Я сыграл ей песенку, которую иногда напевала бабушка, о пастушке и его ягненке.
Кошка слушала меня затаив дыхание, и в ее глазах-звездах было столько сострадания, сколько, видать, бывает и у праведников.
Когда часы на стене пробили двенадцать, я перестал играть и принялся толковать с кошкой о ее грехах.
— Ты сегодня опять растерзала птаху, — пристыдил я ее.
— Мяу, — ответила кошка. Она день-деньской носилась по кладбищу, ловила пернатых, а иногда усаживалась на какое-нибудь надгробие и плотоядно следила за их полетом в небе. Если бы кошки летали по небу, что бы делали птицы?
— Разве птица вкуснее мыши?
— Мяу, — подтвердила грешница.
— Ты попадешь за свои грехи в ад.
Кошка прыгнула ко мне на колени и виновато замурлыкала.
— Почему ты не кидаешься на ворон? Боишься? Бабушка тобой недовольна. Понимаешь? Вороны каркают над ее могилой и не дают ей спокойно уснуть. Лови ворон!
— Мяу, — согласилась кошка.
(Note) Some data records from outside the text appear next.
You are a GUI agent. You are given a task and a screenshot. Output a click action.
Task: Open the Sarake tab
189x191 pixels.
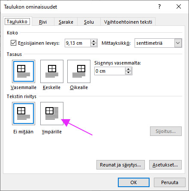[x=66, y=22]
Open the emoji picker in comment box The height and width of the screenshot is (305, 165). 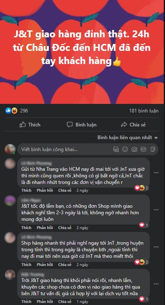[125, 149]
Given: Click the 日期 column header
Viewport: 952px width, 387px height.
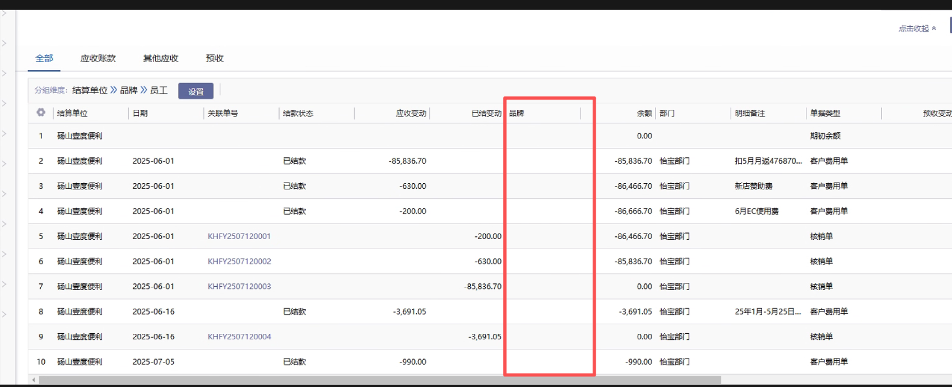Looking at the screenshot, I should pyautogui.click(x=141, y=113).
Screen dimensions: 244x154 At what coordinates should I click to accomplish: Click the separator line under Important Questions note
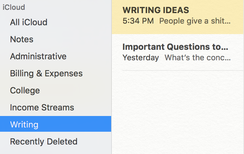(183, 70)
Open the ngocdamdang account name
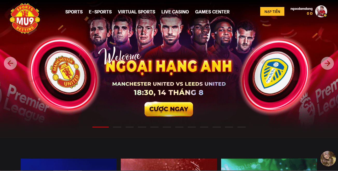The height and width of the screenshot is (171, 338). (x=301, y=9)
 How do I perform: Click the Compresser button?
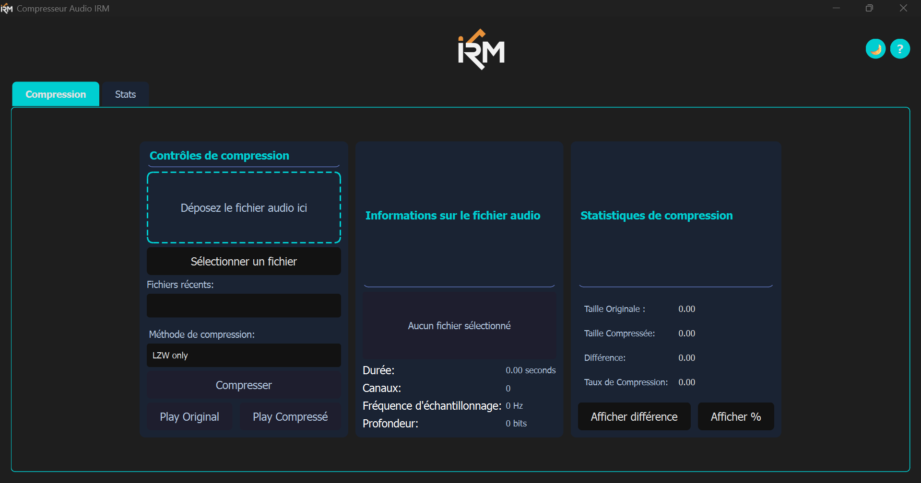point(244,385)
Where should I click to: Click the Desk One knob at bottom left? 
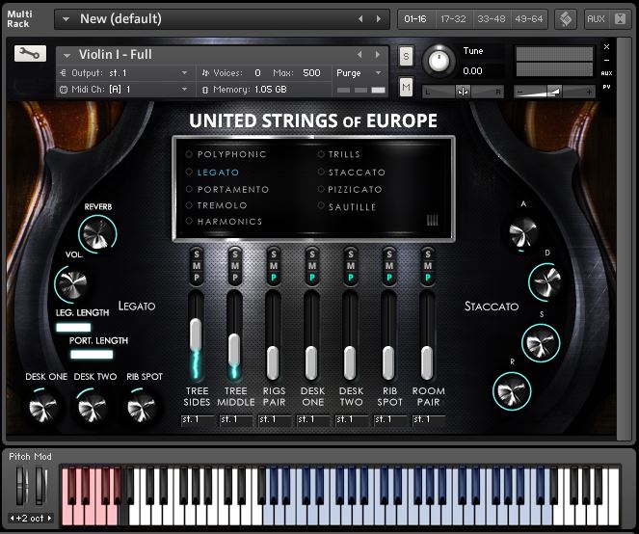(45, 407)
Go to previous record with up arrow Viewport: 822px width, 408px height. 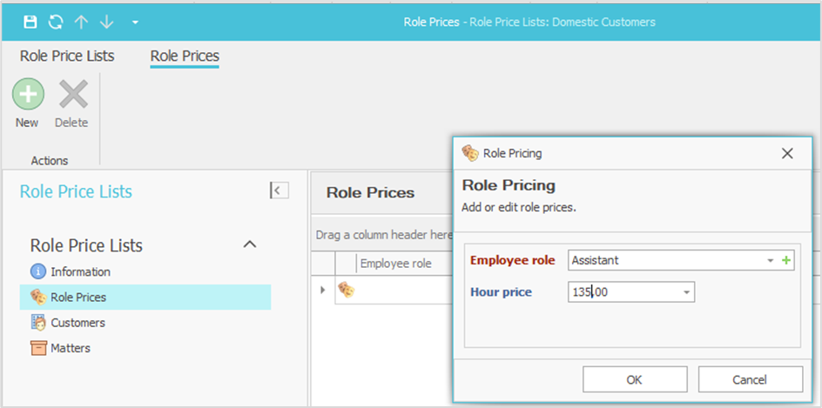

Она знала, где похоронена старуха, приходила на ее могилу, терлась о надгробный камень и жаловалась на свою несчастную долю, на меня, на Иосифа и на птиц, которые почему-то летают в небе, а по земле ходят только для того, чтобы злить ее.
Под утро приехал Иосиф. Он вошел в избу, глянул на меня, потом на кошку и спросил:
— Никто не умер?
— Никто.
— Не отдают твоего старика, малыш, — повинился Иосиф. — Такие вот делишки… Я их там и так и эдак уламывал. Не отдают. — Он грузно опустился на лавку. — Задержался я малость. Пожар тушил.
— Пожар?
— Живет с твоим дедом в одной комнате какой-то пожарник Ицик. Притащил ворох соломы, положил под кровать и поджег.
— Почему?
— Никто ему не верил, что он когда-то взбирался на самую высокую крышу. Вот и решил доказать.
Мой опекун помолчал, покосился на окно, за которым алела ранняя летняя заря, и вздохнул. — Хотя, как подумаешь, может, было бы и лучше, если бы все сгорело.
— И дед?
— Может, было бы и лучше. На старости человек слишком долго тлеет. Ты не забыл напоить нашу уродину?
— Не забыл, — ответил я. — Доктор Иохельсон уезжает в Америку.
Иосиф как будто не расслышал. Он сидел на лавке и молча смотрел на окно, подсвеченное зарею, и в его глазах, как в глазах кошки, не было ничего, кроме усталости и сострадания.
Через две недели к кладбищу подъехал возок Иохельсона. Доктор слез с облучка, высадил жену и Шимена и с какой-то медлительной торжественностью направился к избе Иосифа.
— Мы приехали попрощаться, — сказал Иохельсон.
— Милости просим, — пробасил могильщик. — Мы с Даниилом на прошлой неделе привели обе могилы в порядок.